(Reuters) – California’s Democratic Governor Jerry Brown heard a clarion call for his party to take on state pensions in the overwhelming passage of retirement reforms by the second and third biggest cities in the state, San Diego and San Jose.
The message did not resonate as strongly in the statehouse where fellow Democrats rule, though.
In California, a reliably blue state, the pensions issue is set to trigger a fundamental struggle within the Democratic Party over what needs to be done and how fast – a struggle that could have national implications as some other states have worse pension funding problems.
The result may be that voters have to force any changes they want through the state’s initiative process.
The liberal capital of the Silicon Valley, San Jose, voted on Tuesday to force employees, including police and firefighters, to pay sharply more for retirement or see a sharp drop in benefits.
More conservative San Diego by a similar margin passed a measure to put new employees on a 401(k)-style plan in which the city guarantees how much it will contribute to retirement plans, not how much retirees will get.
Brown, a restless and unpredictable politician with an independent streak, took the vote as a sign the state was ready to jump on his 12-point plan to narrow a pension shortfall estimated to be as high as half a trillion dollars in a state that has struggled in recent years to close budget deficits.
He would put new state employees on a plan that forces them to shoulder some financial market risk, raise the retirement age – to 67 from as little as 55 for many employees – and raise the financial experience of state retirement boards, among other things.

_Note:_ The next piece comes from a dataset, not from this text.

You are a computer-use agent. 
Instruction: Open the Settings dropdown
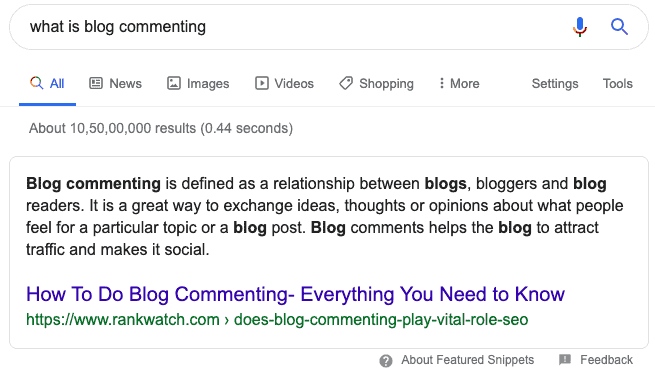(x=555, y=84)
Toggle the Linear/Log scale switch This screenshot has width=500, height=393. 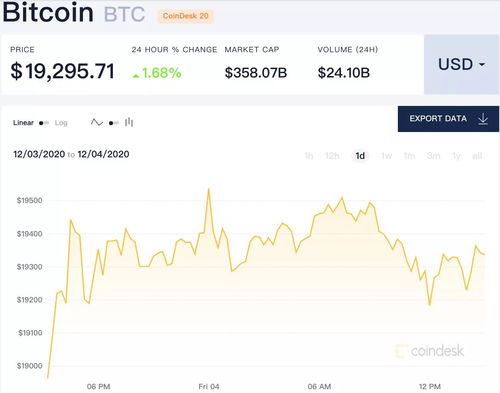[x=44, y=123]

“The pension vote in San Jose, which is a more liberal city than the state as a whole, is a very powerful signal that pension reform is an imperative. It’s really important,” Brown said in a San Francisco Chronicle video interview.
“Right now, I want to lock this budget down. But people should have confidence that pensions and their reform are on the agenda, right at the top.”
At least part of Brown’s plan would need a statewide vote, however, and the governor has only three weeks to convince the legislature to put a measure on the November ballot – the deadline is June 28.
“I think there’s a pretty strong case to be made for the need for the people to speak on this,” said Marty Morgenstern, secretary of the Labor and Workforce Development Agency, which oversees state labor relations. The budget must be passed first, he said, but “I wouldn’t rule out going to the voters through the legislature. … It would have to be real quick.”